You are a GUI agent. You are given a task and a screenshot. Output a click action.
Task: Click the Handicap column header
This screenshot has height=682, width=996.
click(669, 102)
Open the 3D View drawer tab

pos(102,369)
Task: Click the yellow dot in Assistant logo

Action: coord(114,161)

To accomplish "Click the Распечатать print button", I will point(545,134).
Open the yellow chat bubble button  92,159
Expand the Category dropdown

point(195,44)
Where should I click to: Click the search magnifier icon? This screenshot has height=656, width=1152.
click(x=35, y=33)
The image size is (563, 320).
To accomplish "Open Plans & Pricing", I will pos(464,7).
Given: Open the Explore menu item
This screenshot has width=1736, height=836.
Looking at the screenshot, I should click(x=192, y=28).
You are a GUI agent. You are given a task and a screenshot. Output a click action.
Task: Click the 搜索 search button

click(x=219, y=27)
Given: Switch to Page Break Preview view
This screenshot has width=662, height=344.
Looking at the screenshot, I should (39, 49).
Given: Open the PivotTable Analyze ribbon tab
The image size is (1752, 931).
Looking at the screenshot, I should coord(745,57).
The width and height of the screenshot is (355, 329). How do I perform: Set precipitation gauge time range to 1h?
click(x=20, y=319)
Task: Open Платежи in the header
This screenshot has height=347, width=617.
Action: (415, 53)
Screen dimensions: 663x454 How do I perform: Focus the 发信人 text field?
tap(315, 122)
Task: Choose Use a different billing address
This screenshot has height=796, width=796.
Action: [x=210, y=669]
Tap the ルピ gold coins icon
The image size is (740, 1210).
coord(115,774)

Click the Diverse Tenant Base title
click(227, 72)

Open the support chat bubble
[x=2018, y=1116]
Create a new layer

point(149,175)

- [DIRECTION] Copy out the listing above in full, substituting "chat icon" for "chat bubble" wherever it appears and leaving everything else unchanged.

- [TASK OUTPUT]
You are a GUI agent. You are given a task and a screenshot. Output a click action.
Task: Click the Handicap column header
This screenshot has height=682, width=996.
click(669, 102)
Open the 3D View drawer tab

pos(102,369)
Task: Click the yellow dot in Assistant logo

Action: coord(114,161)

To accomplish "Click the Распечатать print button", I will point(545,134).
Open the yellow chat icon button  92,159
Expand the Category dropdown

point(195,44)
Where should I click to: Click the search magnifier icon? This screenshot has height=656, width=1152.
click(x=35, y=33)
The image size is (563, 320).
To accomplish "Open Plans & Pricing", I will pos(464,7).
Given: Open the Explore menu item
This screenshot has width=1736, height=836.
Looking at the screenshot, I should click(x=192, y=28).
You are a GUI agent. You are given a task and a screenshot. Output a click action.
Task: Click the 搜索 search button

click(x=219, y=27)
Given: Switch to Page Break Preview view
This screenshot has width=662, height=344.
Looking at the screenshot, I should (39, 49).
Given: Open the PivotTable Analyze ribbon tab
The image size is (1752, 931).
Looking at the screenshot, I should coord(745,57).
The width and height of the screenshot is (355, 329). How do I perform: Set precipitation gauge time range to 1h?
click(x=20, y=319)
Task: Open Платежи in the header
This screenshot has height=347, width=617.
Action: (415, 53)
Screen dimensions: 663x454 How do I perform: Focus the 发信人 text field?
tap(315, 122)
Task: Choose Use a different billing address
This screenshot has height=796, width=796.
Action: [x=210, y=669]
Tap the ルピ gold coins icon
The image size is (740, 1210).
coord(115,774)

Click the Diverse Tenant Base title
click(227, 72)

Open the support chat icon
[x=2018, y=1116]
Create a new layer

point(149,175)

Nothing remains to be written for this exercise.